The-OpenROAD-Project / OpenROAD

OpenROAD's unified application implementing an RTL-to-GDS Flow. Documentation at https://openroad.readthedocs.io/en/latest/
https://theopenroadproject.org/
BSD 3-Clause "New" or "Revised" License
1.61k stars 560 forks source link

Disproportionate runtime in repair_antennas GRT update after DRT #5668

Closed gatecat closed 2 months ago

gatecat commented 2 months ago

Describe the bug

After https://github.com/The-OpenROAD-Project/OpenROAD/pull/5657 the crash in DRT after antenna fixing in gf130 is fixed. But unfortunately on subsequent iterations repair_antennas gets stuck in updating the global routes (I gave up after an hour and a half or so, for comparison the whole build runtime for the design is usually about 20 minutes).
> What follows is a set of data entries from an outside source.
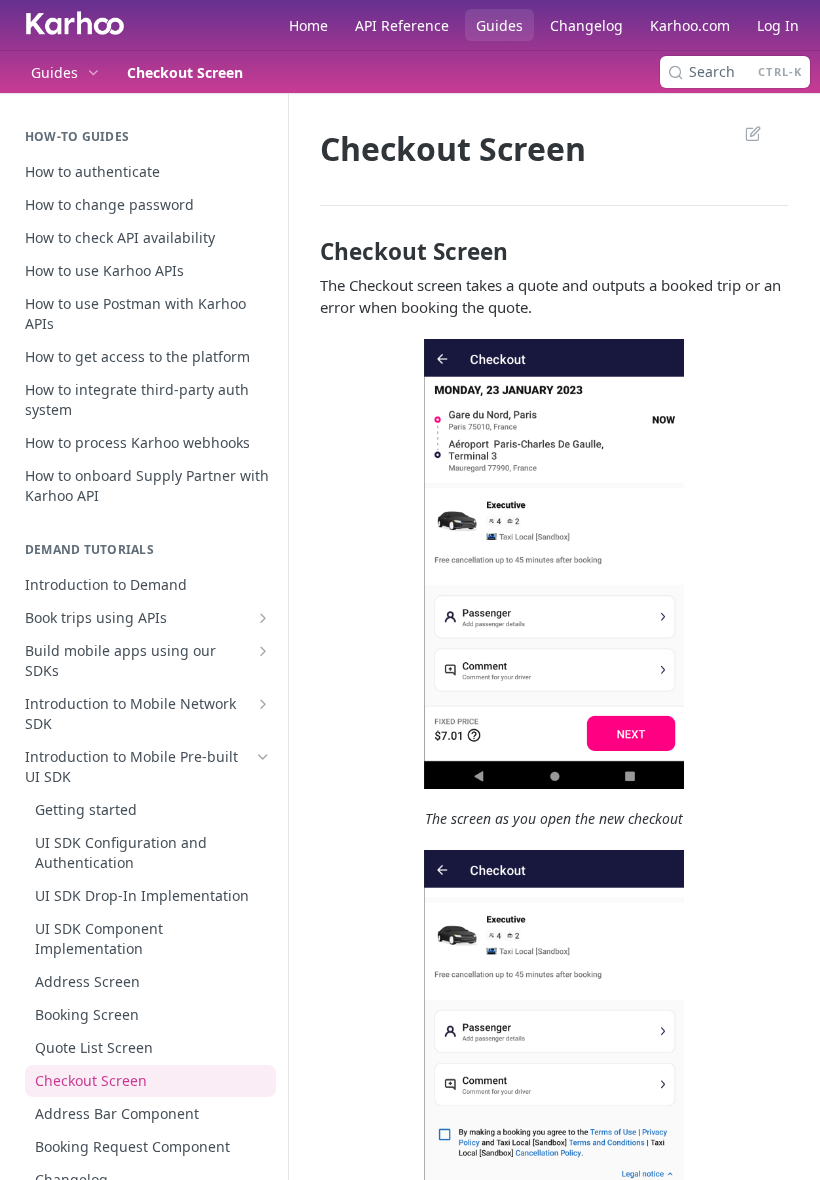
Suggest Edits (743, 133)
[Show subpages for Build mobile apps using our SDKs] (263, 651)
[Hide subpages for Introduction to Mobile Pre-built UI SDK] (263, 757)
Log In (778, 25)
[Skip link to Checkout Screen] (306, 252)
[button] (554, 564)
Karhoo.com (690, 25)
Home (308, 25)
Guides (499, 25)
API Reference (402, 25)
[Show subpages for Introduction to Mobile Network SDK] (263, 704)
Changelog (586, 25)
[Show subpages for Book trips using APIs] (263, 618)
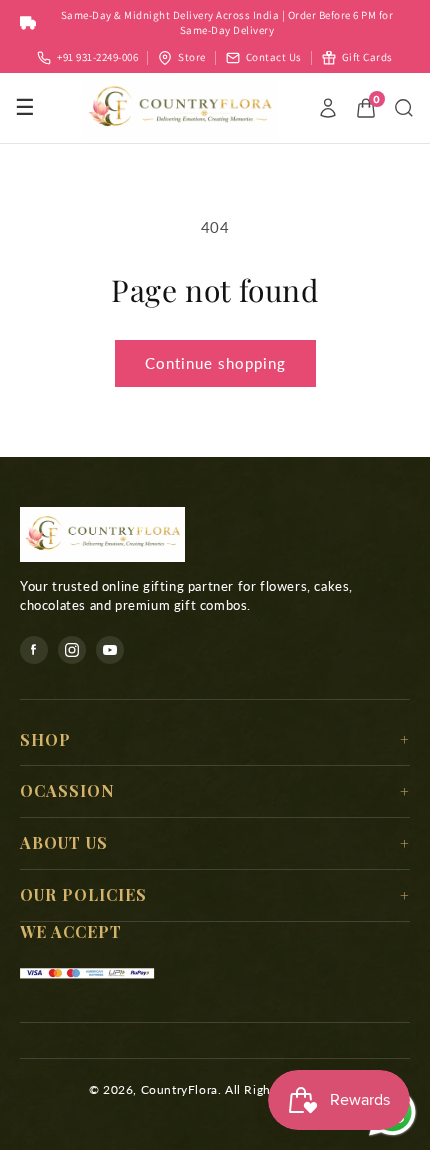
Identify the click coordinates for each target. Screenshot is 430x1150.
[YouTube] (110, 650)
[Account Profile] (328, 108)
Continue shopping (215, 363)
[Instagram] (72, 650)
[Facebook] (34, 650)
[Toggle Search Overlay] (404, 108)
The typical backtrace where it's stuck looks like:

#3  grt::FastRouteCore::mazeRouteMSMD (this=this@entry=0x63f7803b0250, iter=iter@entry=28, expand=expand@entry=144, cost_height=195, 
    ripup_threshold=ripup_threshold@entry=-1, maze_edge_threshold=0, ordering=ordering@entry=false, cost_type=1, 
    logis_cof=logis_cof@entry=0.573903441, via=0, slope=3, L=1, slack_th=@0x7ffdddbf9f78: -3.40282347e+38)
    at /home/gatecat/OpenROAD-upstream/src/grt/src/fastroute/src/maze.cpp:1473
#4  0x000063f758d1ffb7 in grt::FastRouteCore::run (this=0x63f7803b0250)
    at /home/gatecat/OpenROAD-upstream/src/grt/src/fastroute/src/FastRoute.cpp:1199
#5  0x000063f758cf2c10 in grt::GlobalRouter::findRouting (this=this@entry=0x63f7801d8f60, 
    nets=std::vector of length 1376, capacity 2048 = {...}, min_routing_layer=2, max_routing_layer=6)
    at /home/gatecat/OpenROAD-upstream/src/grt/src/GlobalRouter.cpp:446
#6  0x000063f758cff320 in grt::GlobalRouter::updateDirtyRoutes (this=0x63f7801d8f60, save_guides=save_guides@entry=false)
    at /home/gatecat/OpenROAD-upstream/src/grt/src/GlobalRouter.cpp:4493
#7  0x000063f758d018a7 in grt::IncrementalGRoute::updateRoutes (this=0x7ffdddbfa5a0, save_guides=false)
    at /home/gatecat/OpenROAD-upstream/src/grt/src/GlobalRouter.cpp:4441
#8  grt::GlobalRouter::repairAntennas (this=0x63f7801d8f60, diode_mterm=0x63f7807d5358, diode_mterm@entry=0x0, iterations=iterations@entry=5, 
    ratio_margin=ratio_margin@entry=0, num_threads=num_threads@entry=16) at /home/gatecat/OpenROAD-upstream/src/grt/src/GlobalRouter.cpp:403

Expected Behavior

GRT updates in a reasonable amount of time (say, 5 minutes max for antenna repair on this design).

Environment

Git commit: 23035d06ee55e05fd53cc6ba21834551006836bd
kernel: Linux 6.10.6-arch1-1
os: Arch Linux 
cmake version 3.30.2
CMake Warning at CMakeLists.txt:106 (message):
  OpenROAD git describe failed, using sha1 instead

-- The CXX compiler identification is GNU 14.2.1

To Reproduce

This issue can be somewhat reproduced on aes_sky130 with the same flow.tcl patch as in https://github.com/The-OpenROAD-Project/OpenROAD/issues/5565, although it's not as dramatic as getting stuck for hours it still takes over 10 minutes on a design that usually takes less than 5 minutes for the entire build (and does get stuck in the same place). Hopefully this is enough to find where the performance problem lies, if not I can look at creating another testcase for it.

Relevant log output

No response

Screenshots

No response

Additional Context

No response

eder-matheus commented 2 months ago

From what I saw in your last issue, you're running the repair_antennas command with 5 iterations. This works for GRT repair, but for post-DRT repair, you might try something like this:

while {[check_antennas]} {
  remove_fillers
  foreach inst [[ord::get_db_block] getInsts] {
    $inst setPlacementStatus "FIRM"
  }
  repair_antennas
  detailed_route {*}$all_args
}

The problem is that with the detailed routing of the design, GRT have less resources to work on, making it difficult for the maze routing to find a solution without congestion.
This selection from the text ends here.